Menurut Ahmad (2016) dua faktor utama yang menyebabkan kurang maksimalnya penyerapan pajak dari bendaharawan, yakni ketidakpatuhan waktu pelaporan pajak dan ketidakpatuhan waktu penyetoran pajak. Terkait ketidakpatuhan waktu pelaporan pajak, hal ini lebih dihubungkan dengan kurangnya pemahaman bendahara terkait pelaporan pajak serta nihilnya sanksi atas tidak dilaporkannya pajak. Perihal ketidakpatuhan bendahara dalam waktu penyetoran pajak, hal ini dikarenakan penyetoran pajak dilakukan mendekati hari pertanggungjawaban uang persediaan, tidak adanya sanksi atas keterlambatan penyetoran pajak, beban dan volume pekerjaan bendahara dalam melaksanakan tugas pokok dan fungsinya memakan waktu yang banyak sehingga berakibat dalam keterlambatan dalam penyetoran pajak.

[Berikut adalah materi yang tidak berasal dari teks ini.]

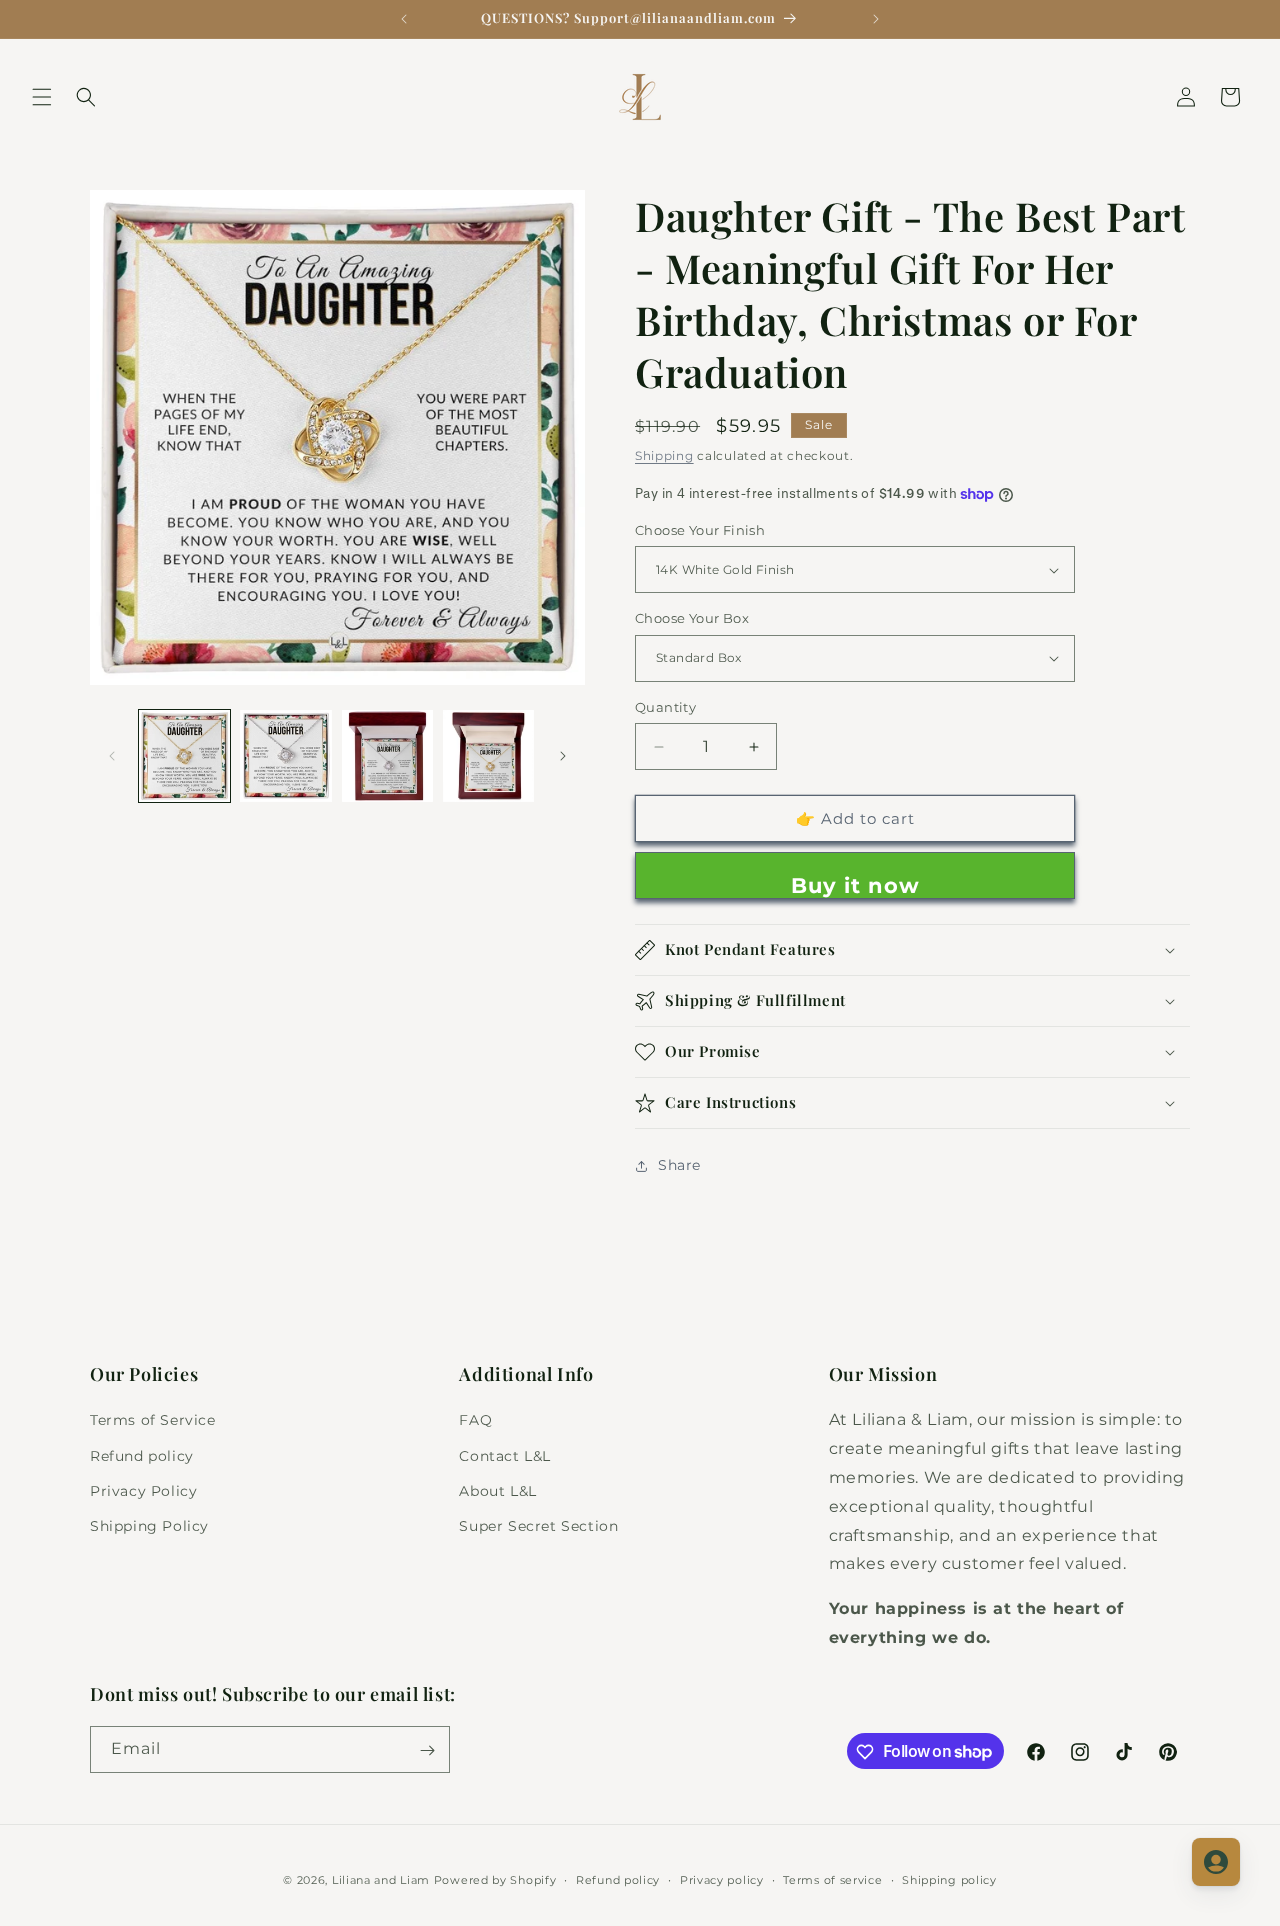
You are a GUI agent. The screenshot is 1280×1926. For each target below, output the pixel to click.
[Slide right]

III. KESIMPULAN / REKOMENDASI
Hal tersebut diatas belum lagi jika kita kaitkan dengan praktik penggelapan pajak (fraud) oleh bendaharawan yang marak terjadi. Hal ini semakin meningkatkan urgensi bagi pemerintah untuk mengambil langkah kedepan. Dari segi administrasi, pemerintah harus memaksimalkan penggunaan teknologi dalam proses pelaporan dan pemungutan pajak. Selain itu, edukasi terkait peran bendahara dalam penerimaan pajak haruslah lebih digiatkan, baik dalam bentuk diklat maupun sosialisasi rutin yang turut melibatkan bendahara pembantu dan pejabat pelaksana teknis kegiatan. Dan tak kalah penting, pengawasan dan pengendalian terhadap bendaharawan harus lebih ditingkatkan sehingga meminimalisir terjadinya fraud.